After really letting this sit in my head for a few days, this is what I have come up with. I feel like we are in a waiting room, biding our time until it’s our turn. Max is going for a full neuropsych eval in three weeks to see what we are missing mental health wise. I feel like until I get the results of this I am on pause. Holding my breath for a plan of attack, a compass with some direction to it. I can’t think too much about the future, because when I do I go to a crazy place that’s not helpful. So I lock those thoughts up in a vault I try not to open, because if I do I won’t be strong for my family. I can’t fully admit out loud how worried I am because it makes it too real right now. I don’t know what to call the monster that lives inside my son’s head. Once I have a name for it, then we can talk about it.

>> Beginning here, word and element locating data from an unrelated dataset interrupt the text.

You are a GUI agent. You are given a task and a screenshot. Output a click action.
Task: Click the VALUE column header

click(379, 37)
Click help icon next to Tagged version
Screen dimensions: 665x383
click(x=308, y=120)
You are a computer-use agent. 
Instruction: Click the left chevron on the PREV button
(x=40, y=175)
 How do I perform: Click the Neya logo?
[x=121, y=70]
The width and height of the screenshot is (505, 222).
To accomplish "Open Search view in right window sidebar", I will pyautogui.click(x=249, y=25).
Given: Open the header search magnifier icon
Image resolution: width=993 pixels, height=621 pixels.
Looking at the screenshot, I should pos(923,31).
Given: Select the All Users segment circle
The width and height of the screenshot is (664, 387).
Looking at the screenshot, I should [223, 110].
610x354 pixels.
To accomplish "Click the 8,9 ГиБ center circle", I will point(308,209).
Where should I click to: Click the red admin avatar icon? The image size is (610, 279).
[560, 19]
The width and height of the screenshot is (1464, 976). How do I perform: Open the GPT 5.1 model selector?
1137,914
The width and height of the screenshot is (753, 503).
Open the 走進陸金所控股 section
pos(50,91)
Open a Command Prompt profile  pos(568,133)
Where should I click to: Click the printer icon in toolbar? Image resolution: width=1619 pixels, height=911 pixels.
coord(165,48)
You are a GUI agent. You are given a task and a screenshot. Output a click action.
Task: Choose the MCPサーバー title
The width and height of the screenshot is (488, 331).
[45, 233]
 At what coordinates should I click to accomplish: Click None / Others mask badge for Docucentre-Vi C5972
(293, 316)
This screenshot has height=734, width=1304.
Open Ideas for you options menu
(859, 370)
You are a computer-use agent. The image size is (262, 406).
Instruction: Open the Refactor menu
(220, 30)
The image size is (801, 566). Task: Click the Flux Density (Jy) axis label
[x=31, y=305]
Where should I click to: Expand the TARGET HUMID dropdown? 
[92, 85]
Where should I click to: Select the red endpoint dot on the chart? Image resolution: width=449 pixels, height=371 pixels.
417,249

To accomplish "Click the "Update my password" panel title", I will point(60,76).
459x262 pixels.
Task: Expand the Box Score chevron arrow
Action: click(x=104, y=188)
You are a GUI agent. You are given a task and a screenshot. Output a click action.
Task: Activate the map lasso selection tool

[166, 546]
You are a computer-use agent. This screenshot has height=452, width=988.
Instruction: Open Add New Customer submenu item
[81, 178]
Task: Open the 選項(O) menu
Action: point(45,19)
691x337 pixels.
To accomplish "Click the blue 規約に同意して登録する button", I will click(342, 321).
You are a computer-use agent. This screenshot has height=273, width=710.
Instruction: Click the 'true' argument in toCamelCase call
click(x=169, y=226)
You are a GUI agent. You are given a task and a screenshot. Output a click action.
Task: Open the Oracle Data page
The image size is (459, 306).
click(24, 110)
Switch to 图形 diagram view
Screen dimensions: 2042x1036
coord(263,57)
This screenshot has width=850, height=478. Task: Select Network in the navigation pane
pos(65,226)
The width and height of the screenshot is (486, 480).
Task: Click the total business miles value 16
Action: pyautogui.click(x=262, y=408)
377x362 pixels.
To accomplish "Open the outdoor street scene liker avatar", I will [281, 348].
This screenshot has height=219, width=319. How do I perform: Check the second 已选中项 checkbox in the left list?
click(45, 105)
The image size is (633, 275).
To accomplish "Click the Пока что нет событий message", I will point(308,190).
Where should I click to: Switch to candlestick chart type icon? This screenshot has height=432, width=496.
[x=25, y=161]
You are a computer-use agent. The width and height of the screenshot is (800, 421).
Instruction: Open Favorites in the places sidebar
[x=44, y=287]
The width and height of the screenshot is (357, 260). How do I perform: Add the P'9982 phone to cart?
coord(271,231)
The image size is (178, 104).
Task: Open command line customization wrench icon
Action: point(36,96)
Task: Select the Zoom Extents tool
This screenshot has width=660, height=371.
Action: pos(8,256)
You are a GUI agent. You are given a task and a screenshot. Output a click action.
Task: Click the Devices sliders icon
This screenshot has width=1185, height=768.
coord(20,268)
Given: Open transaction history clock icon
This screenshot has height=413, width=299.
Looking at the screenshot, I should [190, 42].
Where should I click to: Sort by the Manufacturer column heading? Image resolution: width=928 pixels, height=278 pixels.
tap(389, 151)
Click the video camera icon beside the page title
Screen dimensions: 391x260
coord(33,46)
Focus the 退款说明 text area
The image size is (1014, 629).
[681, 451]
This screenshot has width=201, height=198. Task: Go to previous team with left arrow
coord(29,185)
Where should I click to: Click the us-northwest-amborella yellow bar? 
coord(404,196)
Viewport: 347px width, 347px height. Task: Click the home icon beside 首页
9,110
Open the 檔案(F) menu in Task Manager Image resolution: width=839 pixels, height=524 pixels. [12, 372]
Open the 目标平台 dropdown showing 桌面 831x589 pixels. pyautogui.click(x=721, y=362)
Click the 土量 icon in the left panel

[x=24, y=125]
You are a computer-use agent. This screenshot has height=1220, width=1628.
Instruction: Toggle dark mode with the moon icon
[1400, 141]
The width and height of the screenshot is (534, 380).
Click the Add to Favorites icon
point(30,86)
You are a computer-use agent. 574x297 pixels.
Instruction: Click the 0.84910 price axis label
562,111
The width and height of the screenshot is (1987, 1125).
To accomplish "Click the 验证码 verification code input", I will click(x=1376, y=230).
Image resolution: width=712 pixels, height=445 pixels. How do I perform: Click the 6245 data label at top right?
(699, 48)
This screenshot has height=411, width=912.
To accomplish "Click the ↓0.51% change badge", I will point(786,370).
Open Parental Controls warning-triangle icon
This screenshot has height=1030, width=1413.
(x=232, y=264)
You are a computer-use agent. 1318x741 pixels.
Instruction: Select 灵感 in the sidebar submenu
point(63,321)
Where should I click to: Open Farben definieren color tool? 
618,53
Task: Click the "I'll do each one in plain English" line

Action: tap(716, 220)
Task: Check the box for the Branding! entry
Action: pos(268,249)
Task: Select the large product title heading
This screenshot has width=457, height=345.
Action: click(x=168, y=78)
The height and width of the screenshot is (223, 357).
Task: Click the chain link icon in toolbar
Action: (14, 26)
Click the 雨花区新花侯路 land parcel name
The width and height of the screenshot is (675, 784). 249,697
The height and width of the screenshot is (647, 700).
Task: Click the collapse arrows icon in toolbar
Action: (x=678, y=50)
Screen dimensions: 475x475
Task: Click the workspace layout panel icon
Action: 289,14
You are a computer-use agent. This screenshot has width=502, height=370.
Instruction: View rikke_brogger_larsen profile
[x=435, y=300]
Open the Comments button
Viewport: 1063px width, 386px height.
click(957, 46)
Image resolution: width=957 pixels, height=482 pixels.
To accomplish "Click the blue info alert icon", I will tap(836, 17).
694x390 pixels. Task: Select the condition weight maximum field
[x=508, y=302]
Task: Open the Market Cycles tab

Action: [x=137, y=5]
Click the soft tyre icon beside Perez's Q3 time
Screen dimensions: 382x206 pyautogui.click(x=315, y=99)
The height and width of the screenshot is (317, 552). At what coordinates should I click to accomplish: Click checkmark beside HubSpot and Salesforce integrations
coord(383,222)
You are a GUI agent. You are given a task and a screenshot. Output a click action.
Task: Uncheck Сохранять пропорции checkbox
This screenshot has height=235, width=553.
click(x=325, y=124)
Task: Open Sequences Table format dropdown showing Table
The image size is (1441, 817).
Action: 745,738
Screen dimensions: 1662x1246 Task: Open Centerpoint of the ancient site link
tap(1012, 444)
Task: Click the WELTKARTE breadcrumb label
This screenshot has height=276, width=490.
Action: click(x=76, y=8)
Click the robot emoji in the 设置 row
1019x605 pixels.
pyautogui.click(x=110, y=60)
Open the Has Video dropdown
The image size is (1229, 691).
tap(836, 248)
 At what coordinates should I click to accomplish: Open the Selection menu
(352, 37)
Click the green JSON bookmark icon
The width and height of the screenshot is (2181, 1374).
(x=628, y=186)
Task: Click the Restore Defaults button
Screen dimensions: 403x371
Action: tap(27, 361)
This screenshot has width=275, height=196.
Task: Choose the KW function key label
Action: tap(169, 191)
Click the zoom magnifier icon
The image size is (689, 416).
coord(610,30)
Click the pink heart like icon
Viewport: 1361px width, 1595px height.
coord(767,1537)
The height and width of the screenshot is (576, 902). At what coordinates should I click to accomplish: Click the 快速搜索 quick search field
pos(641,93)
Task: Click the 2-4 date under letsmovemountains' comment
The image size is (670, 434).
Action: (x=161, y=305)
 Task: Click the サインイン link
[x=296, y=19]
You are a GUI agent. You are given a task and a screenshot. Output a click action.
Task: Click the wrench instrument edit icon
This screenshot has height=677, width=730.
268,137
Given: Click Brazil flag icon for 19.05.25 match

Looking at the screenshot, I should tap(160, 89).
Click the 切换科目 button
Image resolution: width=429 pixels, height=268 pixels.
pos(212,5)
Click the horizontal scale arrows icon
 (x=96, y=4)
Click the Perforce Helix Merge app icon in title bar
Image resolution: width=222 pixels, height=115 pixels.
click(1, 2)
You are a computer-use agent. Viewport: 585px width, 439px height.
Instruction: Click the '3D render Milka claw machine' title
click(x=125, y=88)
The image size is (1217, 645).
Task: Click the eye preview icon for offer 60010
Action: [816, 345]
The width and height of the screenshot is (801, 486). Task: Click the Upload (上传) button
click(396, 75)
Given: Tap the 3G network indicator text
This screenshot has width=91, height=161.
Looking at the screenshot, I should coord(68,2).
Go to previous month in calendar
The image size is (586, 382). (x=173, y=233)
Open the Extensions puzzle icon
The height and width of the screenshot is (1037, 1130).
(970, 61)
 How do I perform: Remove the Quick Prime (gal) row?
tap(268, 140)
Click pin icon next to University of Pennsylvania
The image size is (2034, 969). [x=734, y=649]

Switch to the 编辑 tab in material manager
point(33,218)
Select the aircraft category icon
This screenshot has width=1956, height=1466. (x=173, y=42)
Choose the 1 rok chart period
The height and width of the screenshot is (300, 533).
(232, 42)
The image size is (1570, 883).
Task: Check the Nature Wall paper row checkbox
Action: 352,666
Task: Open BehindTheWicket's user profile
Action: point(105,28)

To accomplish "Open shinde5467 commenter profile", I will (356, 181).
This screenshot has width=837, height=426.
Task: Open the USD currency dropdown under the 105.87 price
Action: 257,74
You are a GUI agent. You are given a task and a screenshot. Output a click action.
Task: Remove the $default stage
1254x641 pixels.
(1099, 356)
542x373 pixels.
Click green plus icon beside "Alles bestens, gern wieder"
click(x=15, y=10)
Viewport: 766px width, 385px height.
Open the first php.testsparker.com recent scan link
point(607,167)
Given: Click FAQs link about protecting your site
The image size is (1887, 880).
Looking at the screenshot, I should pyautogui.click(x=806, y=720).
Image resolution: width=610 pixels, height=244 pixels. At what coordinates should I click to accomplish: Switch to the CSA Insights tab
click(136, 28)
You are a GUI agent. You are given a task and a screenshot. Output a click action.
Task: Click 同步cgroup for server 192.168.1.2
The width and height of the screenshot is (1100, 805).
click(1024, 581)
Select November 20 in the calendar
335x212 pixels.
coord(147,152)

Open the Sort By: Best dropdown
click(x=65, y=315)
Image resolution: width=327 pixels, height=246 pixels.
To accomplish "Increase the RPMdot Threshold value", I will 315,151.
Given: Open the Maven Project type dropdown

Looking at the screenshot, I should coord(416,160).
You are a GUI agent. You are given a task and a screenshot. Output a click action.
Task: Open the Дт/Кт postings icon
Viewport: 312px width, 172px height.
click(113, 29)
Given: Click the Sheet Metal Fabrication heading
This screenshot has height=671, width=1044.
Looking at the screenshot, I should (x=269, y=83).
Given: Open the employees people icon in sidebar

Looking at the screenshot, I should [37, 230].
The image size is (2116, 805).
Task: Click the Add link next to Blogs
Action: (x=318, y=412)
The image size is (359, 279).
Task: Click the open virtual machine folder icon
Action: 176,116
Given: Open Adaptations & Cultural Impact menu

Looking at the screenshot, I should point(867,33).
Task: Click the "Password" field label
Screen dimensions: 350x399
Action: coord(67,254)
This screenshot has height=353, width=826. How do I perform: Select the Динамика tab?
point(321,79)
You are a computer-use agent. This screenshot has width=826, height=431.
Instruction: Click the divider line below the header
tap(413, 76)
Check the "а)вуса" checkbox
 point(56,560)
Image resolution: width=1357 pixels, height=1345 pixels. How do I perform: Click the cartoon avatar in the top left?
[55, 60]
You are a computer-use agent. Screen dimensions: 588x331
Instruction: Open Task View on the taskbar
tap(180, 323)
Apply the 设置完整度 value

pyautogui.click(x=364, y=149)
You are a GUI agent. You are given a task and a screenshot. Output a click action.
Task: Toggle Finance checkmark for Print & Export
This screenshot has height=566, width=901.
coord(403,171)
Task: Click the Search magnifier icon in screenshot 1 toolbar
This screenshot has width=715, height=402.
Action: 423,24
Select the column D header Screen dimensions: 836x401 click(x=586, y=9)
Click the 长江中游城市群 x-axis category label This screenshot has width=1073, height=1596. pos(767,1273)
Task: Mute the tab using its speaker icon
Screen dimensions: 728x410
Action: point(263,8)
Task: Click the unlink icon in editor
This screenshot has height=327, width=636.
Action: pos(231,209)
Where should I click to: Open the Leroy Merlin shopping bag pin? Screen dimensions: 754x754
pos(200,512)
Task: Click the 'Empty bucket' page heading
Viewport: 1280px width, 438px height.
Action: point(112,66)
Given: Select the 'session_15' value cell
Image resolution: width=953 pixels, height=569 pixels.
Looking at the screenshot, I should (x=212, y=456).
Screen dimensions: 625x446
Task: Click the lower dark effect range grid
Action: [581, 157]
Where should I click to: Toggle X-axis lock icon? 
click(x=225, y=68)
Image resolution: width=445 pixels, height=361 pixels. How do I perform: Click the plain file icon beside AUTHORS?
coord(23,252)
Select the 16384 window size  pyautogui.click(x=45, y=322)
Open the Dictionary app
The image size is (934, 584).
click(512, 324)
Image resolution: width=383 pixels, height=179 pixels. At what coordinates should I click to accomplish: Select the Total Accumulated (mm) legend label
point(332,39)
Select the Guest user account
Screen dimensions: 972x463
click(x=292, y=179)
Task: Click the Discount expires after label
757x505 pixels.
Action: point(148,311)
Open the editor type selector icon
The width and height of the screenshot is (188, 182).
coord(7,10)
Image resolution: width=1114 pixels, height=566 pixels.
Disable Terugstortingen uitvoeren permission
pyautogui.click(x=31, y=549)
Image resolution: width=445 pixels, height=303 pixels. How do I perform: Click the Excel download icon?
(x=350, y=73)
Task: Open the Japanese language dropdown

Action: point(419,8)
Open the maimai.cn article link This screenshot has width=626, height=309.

For now, he is in therapy. I will be starting soon also. (you all can breathe a sigh or relief, I do realize I need it and it is a priority.) He is having regular check in appointments with his Dr. at the Lurie Center. He has started medication (not that we are seeing any difference, but we are just dipping our toe in that pond.) Coming to that decision was incredibly painful for us as parents but it was time. He starts school in two days so he will have a steady routine soon.
Its time to come out of the deep deep dark. We can’t pretend we aren’t suffering, or that things are easy. I will talk about it if you ask as best I can. I am working hard on being better to those closest to me because pulling away wasn’t fair to them, or to me. We are here just trying to make it through the best we know how.
With love, caffeine, yoga and the people who refuse to leave when the shit hits the fan. People like you.